- Problem description:
Please say how many lines of the listing hold "Given", with no other words in the answer.

- Record extracts:
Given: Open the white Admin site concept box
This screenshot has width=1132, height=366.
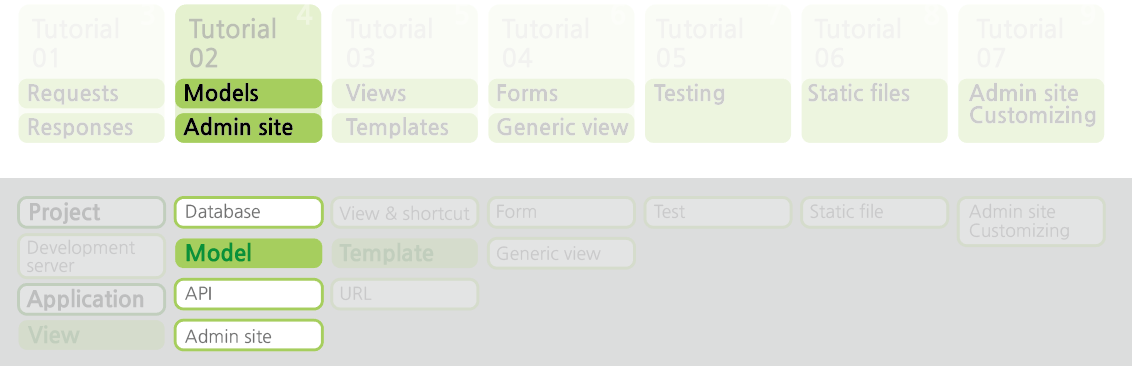Looking at the screenshot, I should point(248,336).
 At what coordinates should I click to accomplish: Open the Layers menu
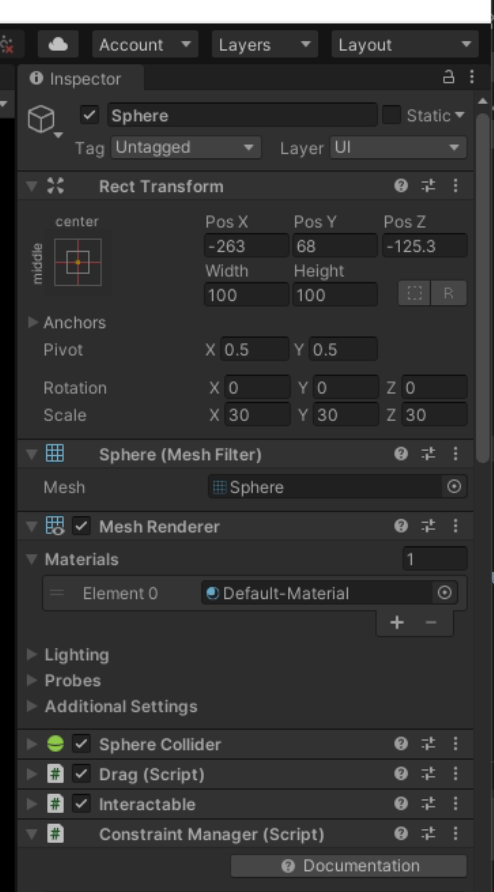point(265,44)
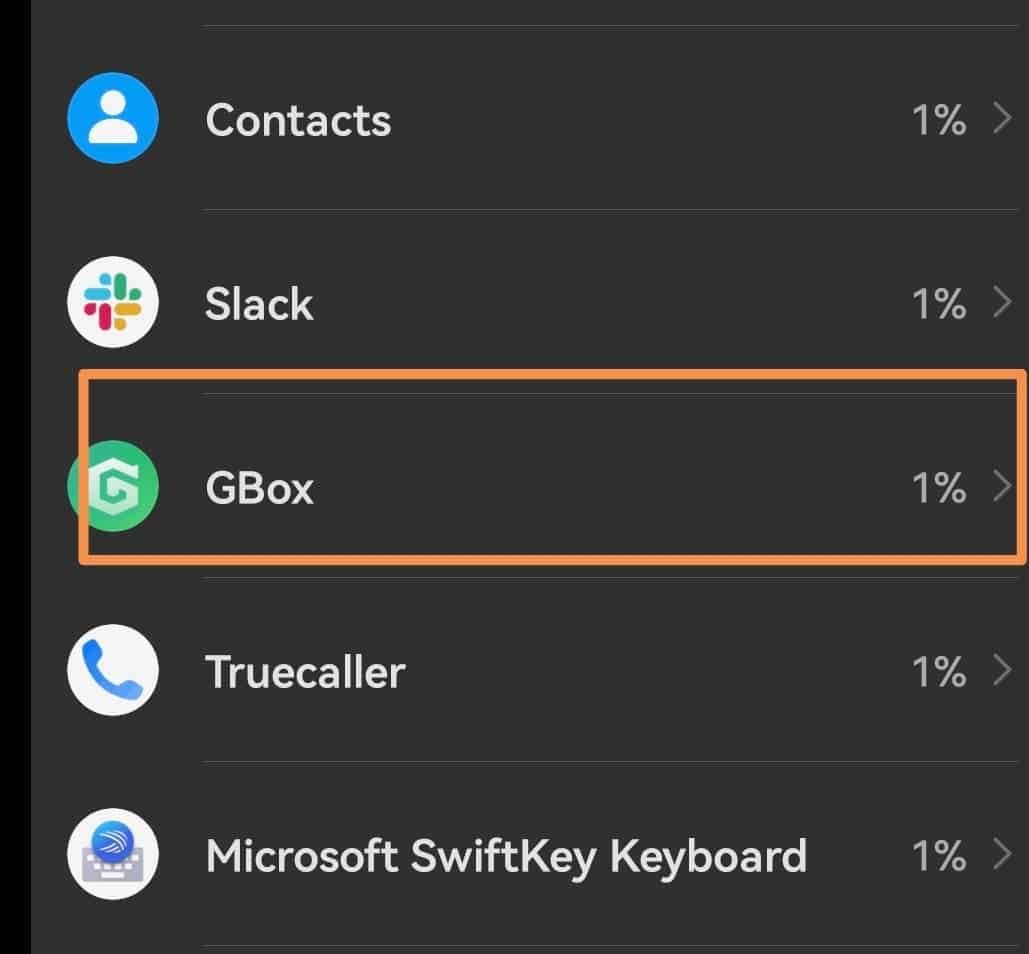Select the Slack label in the list

click(259, 304)
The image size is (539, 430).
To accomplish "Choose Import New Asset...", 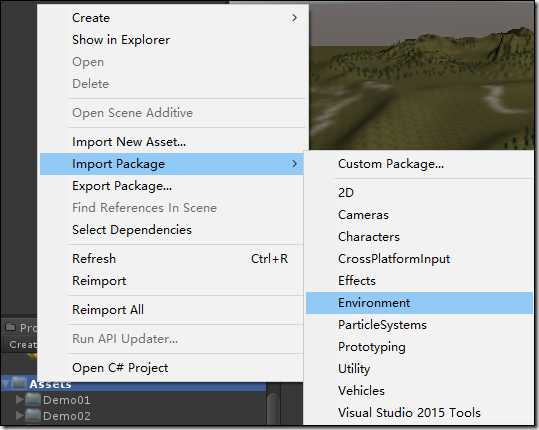I will click(129, 142).
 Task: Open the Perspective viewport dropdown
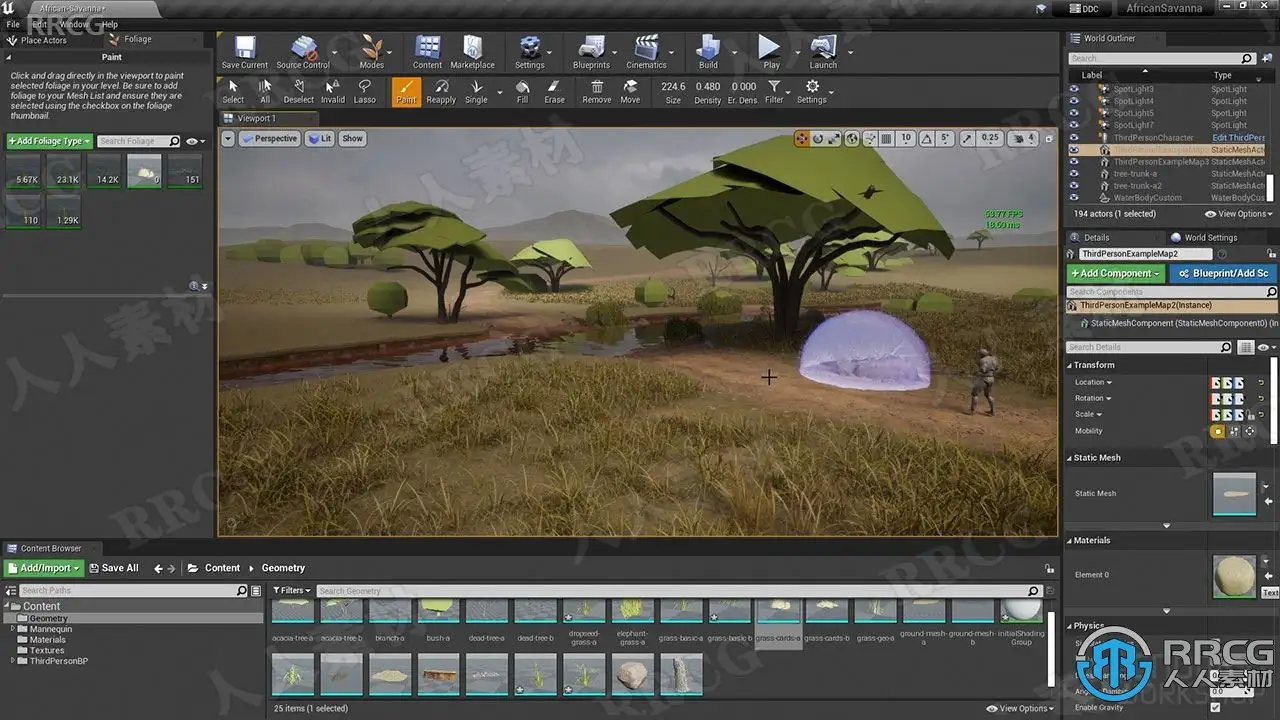pos(269,139)
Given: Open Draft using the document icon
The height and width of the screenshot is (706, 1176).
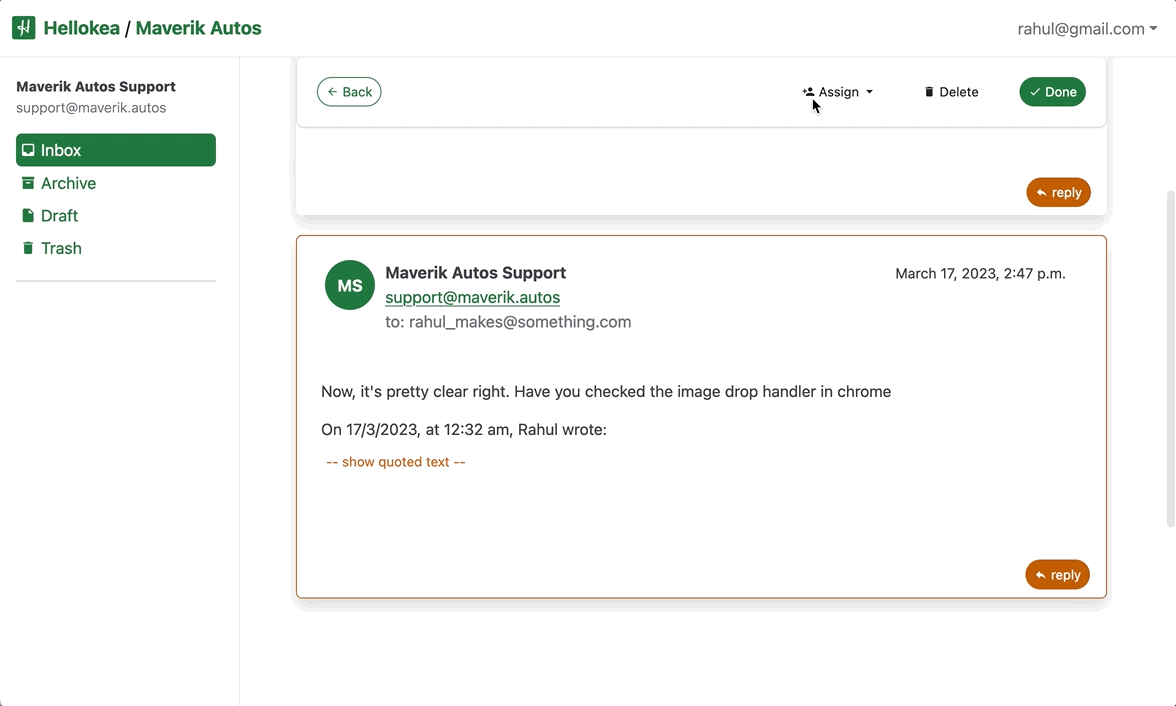Looking at the screenshot, I should 28,215.
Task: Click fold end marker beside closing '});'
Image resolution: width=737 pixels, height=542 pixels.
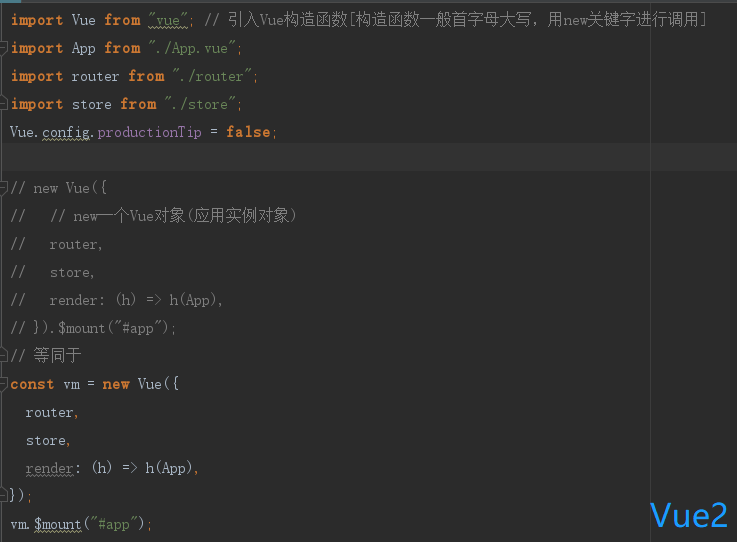Action: tap(4, 495)
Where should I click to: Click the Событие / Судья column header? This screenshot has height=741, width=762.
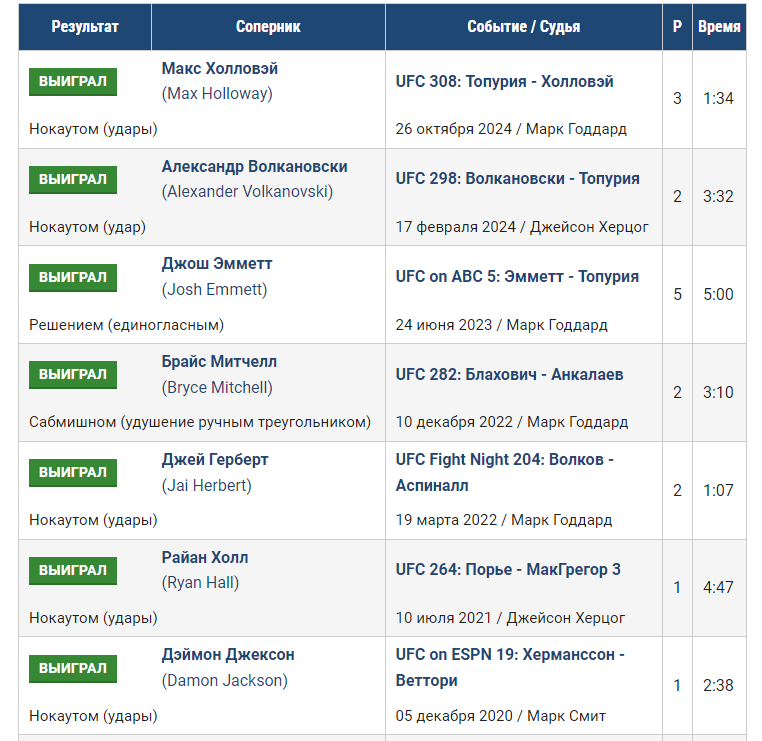click(524, 27)
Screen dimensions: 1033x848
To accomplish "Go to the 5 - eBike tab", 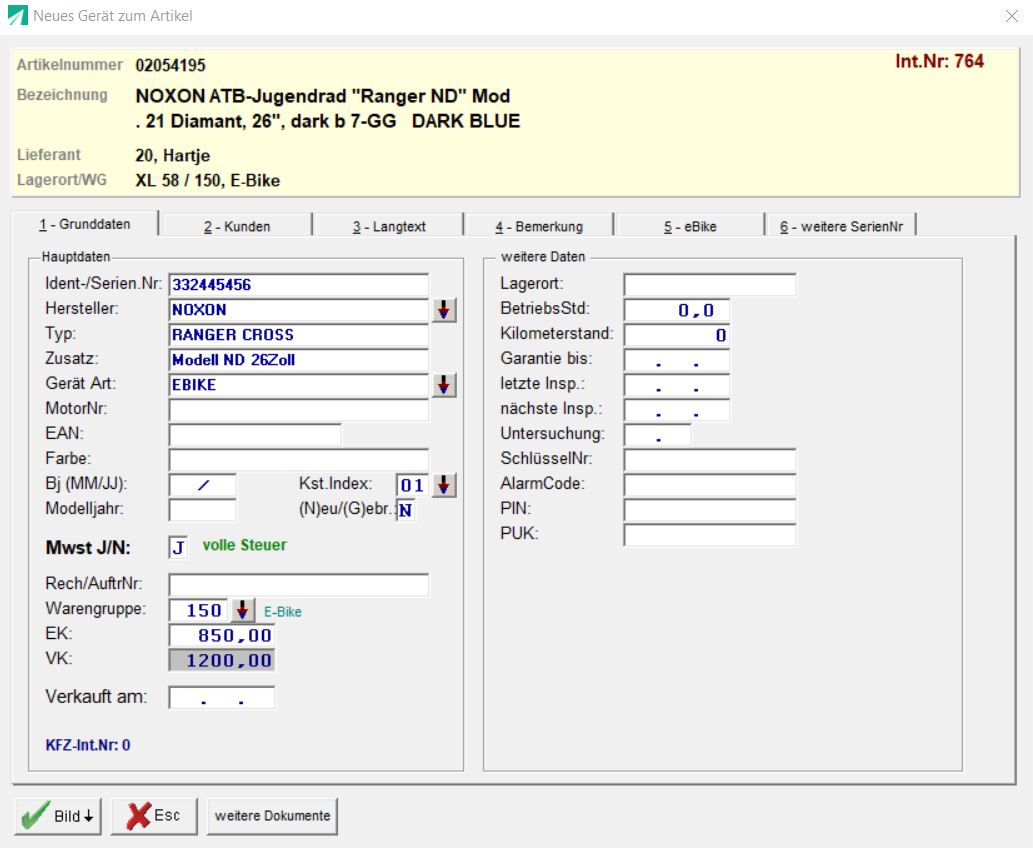I will click(688, 227).
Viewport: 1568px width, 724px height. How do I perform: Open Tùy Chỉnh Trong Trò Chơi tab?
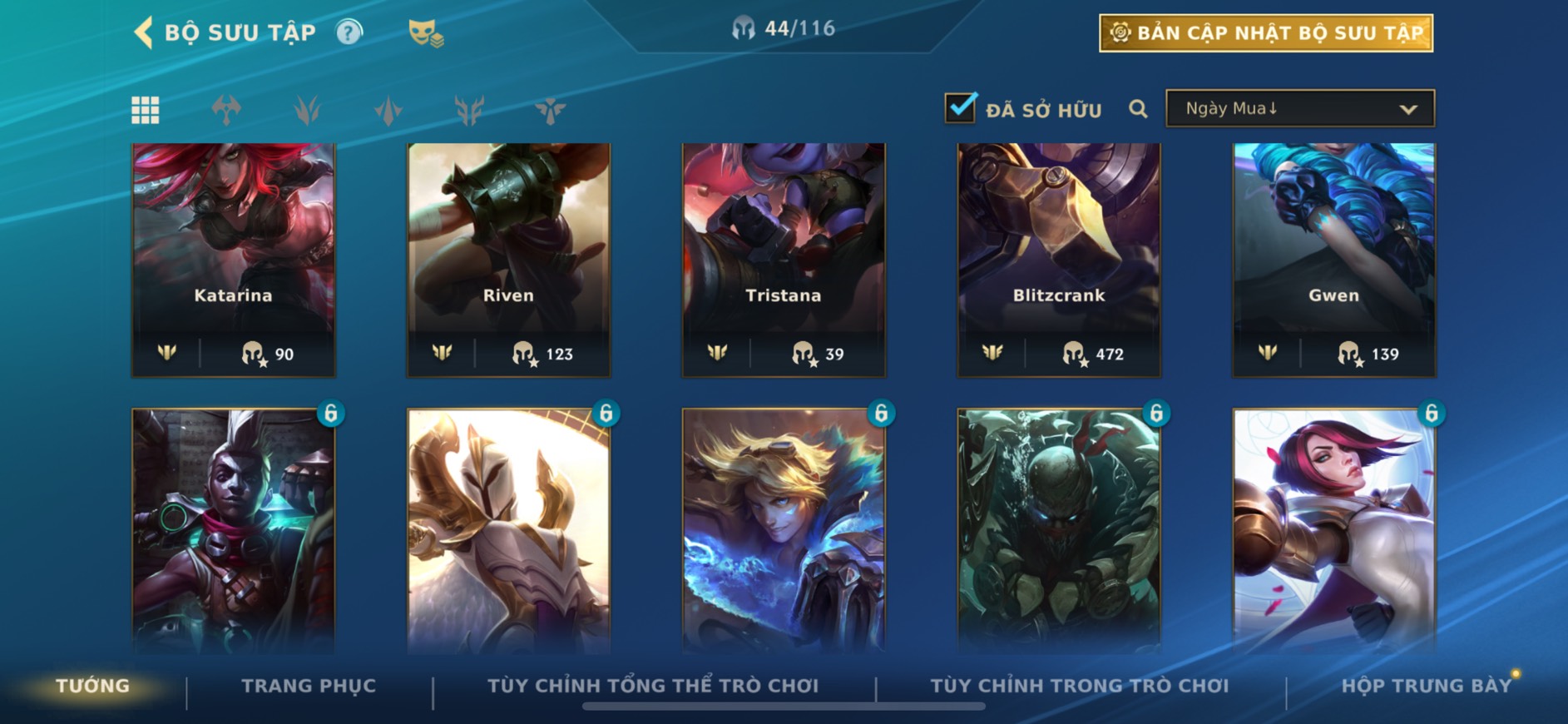[x=1079, y=686]
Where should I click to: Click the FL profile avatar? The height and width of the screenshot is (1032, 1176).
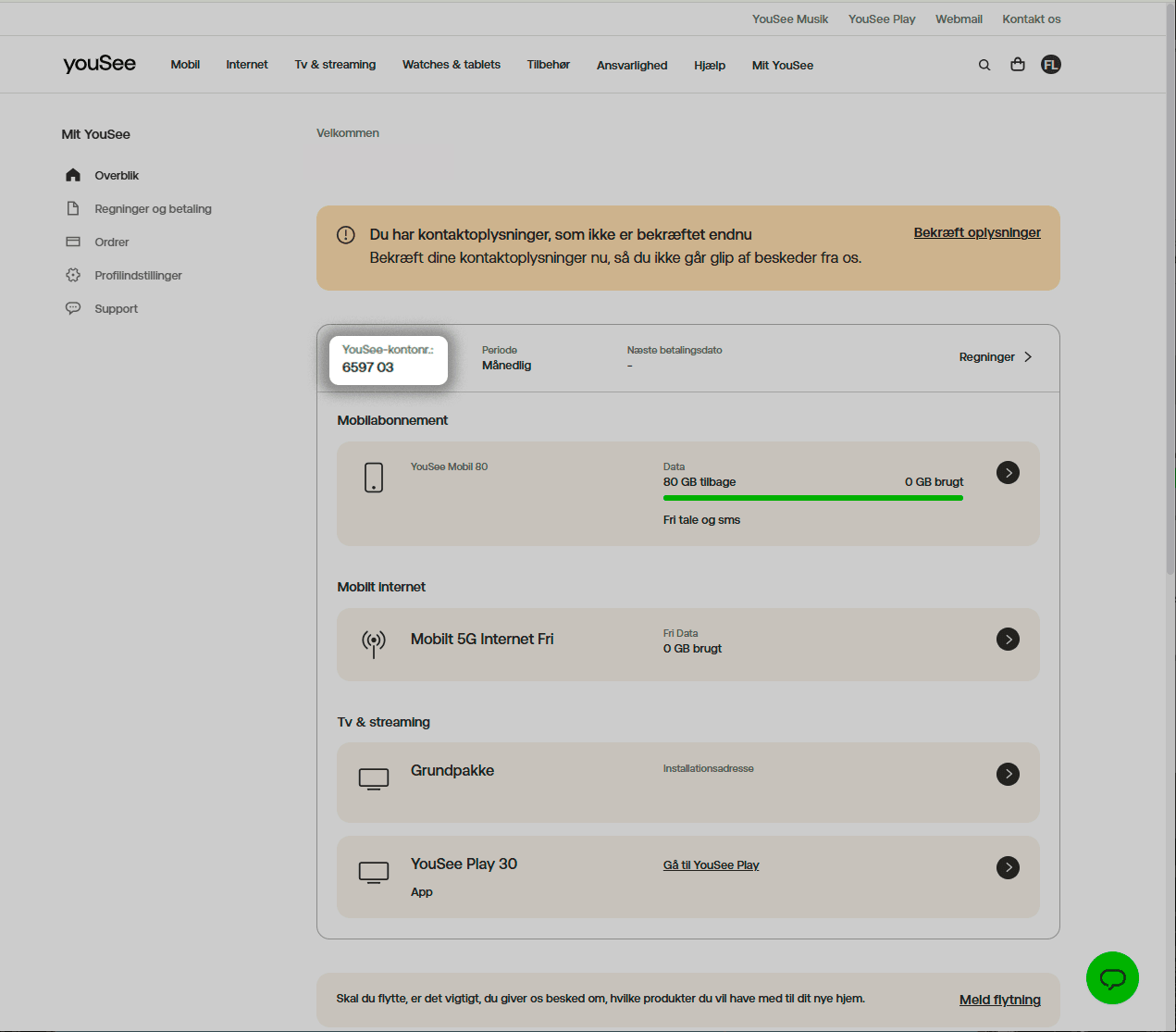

- Task response:
2